Wenn sich aber in Deutschland etwas ändern soll, reichen intellektuelle Debatten nicht aus – es muß parlamentarische Alternativen zum gegenwärtigen Angebot in Bonn geben. Wenn eine parlamentarische Formation Erfolg haben soll, dürfen die Menschen, die hinter einem Partei-Projekt stehen, nicht nur guten Willens sein, sie müssen auch über die Mittel und ein konzeptionelles und inhaltliches Instrumentarium verfügen, das Akzeptanz und Erfolg verspricht. Die Bundestagswahl 1998 ist kein Seifenkistenrennen, sondern die Formel I im Parteienstaat. Der CDU-Parteitag zeigte allen Konkurrenten – kleinen wie großen – mit welchem organisatorischen Wasser das Konrad-Adenauer-Haus kocht. Nach mehreren letztinstanzlich gewonnen Wahlschlachten dürfte das auch allen Beteiligten klar sein. Die CDU hat zwar nicht unbedingt berauschendere Inhalte, auch nicht das attraktivere Personal – sie macht aber den exzellentesten und erfolgreichsten Wahlkampf.

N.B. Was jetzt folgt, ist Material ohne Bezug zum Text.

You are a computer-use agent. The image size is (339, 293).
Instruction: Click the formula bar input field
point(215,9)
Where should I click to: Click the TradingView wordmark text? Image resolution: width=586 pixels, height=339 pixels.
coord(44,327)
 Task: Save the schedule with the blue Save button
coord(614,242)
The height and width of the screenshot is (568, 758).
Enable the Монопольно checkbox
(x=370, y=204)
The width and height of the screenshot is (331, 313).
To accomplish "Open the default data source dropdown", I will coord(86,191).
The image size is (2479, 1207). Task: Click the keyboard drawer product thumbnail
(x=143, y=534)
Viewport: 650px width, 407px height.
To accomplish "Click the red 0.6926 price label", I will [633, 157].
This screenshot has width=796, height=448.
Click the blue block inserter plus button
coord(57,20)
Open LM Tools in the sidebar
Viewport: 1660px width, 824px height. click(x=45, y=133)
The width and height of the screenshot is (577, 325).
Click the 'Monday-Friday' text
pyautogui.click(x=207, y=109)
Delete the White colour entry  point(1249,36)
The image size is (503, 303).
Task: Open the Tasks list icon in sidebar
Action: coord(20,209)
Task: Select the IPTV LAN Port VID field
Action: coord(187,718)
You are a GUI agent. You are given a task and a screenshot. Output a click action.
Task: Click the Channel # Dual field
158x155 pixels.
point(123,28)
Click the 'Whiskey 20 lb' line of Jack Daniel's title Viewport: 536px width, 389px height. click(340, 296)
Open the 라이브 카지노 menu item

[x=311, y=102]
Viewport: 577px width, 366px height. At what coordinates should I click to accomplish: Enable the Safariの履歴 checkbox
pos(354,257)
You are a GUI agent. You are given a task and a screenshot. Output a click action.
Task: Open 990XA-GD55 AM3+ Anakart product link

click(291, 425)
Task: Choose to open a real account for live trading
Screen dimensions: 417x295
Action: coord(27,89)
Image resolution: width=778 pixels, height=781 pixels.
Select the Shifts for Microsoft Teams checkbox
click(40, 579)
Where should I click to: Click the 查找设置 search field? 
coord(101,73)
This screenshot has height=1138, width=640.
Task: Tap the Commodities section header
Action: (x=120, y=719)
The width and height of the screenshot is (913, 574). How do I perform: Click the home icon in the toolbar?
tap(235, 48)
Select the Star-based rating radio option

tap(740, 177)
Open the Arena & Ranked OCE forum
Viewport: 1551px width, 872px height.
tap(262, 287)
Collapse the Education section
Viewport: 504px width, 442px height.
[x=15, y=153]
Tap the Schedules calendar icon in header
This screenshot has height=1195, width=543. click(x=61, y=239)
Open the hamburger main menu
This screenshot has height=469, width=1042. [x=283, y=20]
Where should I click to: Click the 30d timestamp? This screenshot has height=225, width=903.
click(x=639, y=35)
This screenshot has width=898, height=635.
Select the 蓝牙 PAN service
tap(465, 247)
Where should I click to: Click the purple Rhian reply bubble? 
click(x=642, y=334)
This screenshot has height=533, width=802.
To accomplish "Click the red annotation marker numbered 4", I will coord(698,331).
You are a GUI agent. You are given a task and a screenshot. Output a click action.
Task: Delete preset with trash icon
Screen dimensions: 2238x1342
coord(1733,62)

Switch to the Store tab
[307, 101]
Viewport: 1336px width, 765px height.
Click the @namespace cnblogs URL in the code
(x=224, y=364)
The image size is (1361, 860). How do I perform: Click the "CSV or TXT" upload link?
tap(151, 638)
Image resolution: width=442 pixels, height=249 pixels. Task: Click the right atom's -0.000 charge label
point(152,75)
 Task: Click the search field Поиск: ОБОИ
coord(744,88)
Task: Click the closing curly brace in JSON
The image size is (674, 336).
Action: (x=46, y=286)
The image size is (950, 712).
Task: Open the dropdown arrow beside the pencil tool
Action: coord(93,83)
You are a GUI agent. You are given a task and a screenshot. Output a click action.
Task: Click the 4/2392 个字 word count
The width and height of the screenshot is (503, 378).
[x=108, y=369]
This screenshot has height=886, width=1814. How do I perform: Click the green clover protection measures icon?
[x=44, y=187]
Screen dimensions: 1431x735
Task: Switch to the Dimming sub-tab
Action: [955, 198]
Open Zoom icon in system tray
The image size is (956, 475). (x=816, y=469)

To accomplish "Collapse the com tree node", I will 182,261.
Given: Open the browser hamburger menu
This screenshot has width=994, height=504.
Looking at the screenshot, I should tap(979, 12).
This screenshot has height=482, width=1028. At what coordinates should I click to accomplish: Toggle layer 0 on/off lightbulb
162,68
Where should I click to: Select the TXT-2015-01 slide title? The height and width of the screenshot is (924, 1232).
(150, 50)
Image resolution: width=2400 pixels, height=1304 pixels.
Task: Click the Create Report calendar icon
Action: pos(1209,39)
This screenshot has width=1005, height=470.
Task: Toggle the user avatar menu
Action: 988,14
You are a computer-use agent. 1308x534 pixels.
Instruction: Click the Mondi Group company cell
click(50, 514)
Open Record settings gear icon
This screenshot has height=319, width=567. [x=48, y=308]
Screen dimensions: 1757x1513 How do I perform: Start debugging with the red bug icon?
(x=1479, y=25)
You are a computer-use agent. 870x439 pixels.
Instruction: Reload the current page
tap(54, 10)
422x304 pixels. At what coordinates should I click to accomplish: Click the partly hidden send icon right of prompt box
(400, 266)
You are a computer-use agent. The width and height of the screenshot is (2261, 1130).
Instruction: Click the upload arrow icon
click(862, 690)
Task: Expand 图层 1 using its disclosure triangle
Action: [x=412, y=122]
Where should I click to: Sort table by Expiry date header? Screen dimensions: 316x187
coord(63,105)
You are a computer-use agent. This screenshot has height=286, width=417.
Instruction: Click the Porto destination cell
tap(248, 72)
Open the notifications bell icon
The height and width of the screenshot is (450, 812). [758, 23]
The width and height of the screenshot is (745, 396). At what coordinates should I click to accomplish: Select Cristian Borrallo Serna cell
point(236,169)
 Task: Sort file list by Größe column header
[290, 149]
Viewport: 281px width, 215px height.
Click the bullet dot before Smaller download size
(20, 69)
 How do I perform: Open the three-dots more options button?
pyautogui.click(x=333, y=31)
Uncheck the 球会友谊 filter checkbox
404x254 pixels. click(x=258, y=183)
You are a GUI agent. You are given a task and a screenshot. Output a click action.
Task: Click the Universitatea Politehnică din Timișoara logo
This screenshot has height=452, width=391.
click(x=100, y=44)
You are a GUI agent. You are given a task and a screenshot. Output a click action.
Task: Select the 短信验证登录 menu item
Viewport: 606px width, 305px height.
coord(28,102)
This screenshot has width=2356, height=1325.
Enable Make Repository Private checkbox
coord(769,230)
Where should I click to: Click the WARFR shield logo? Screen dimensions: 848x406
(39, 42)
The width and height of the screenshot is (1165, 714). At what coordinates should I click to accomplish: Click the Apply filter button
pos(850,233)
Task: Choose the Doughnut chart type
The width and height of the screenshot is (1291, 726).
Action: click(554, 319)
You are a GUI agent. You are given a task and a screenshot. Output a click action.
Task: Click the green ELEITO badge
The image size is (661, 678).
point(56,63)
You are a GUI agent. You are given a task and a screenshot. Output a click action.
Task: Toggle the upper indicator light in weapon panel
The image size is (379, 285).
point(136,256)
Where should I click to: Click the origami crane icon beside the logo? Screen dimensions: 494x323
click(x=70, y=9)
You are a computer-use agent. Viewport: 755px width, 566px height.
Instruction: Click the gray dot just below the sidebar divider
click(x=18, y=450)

Was die rechte politische Szene in Deutschland braucht, sind nicht Hunderte runde Tische oder Fusionen von Minizirkeln, sondern eine Formation, die eine vorzeigbare Partei mit mitreißenden Menschen ist und die obendrein sich der modernsten Methoden der Massenkommunikation mit Macht bedient und die Öffentlichkeit in ihren Bann zieht. Die Republikaner, deren Bundesparteitag am kommenden Wochenende im Allgäu unter Mitwirkung des Vordenkers des französischen Front National, Yvan Blot, und dem Ex-Grünen Alfred Mechtersheimer stattfindet, müßten hier ein Signal setzen.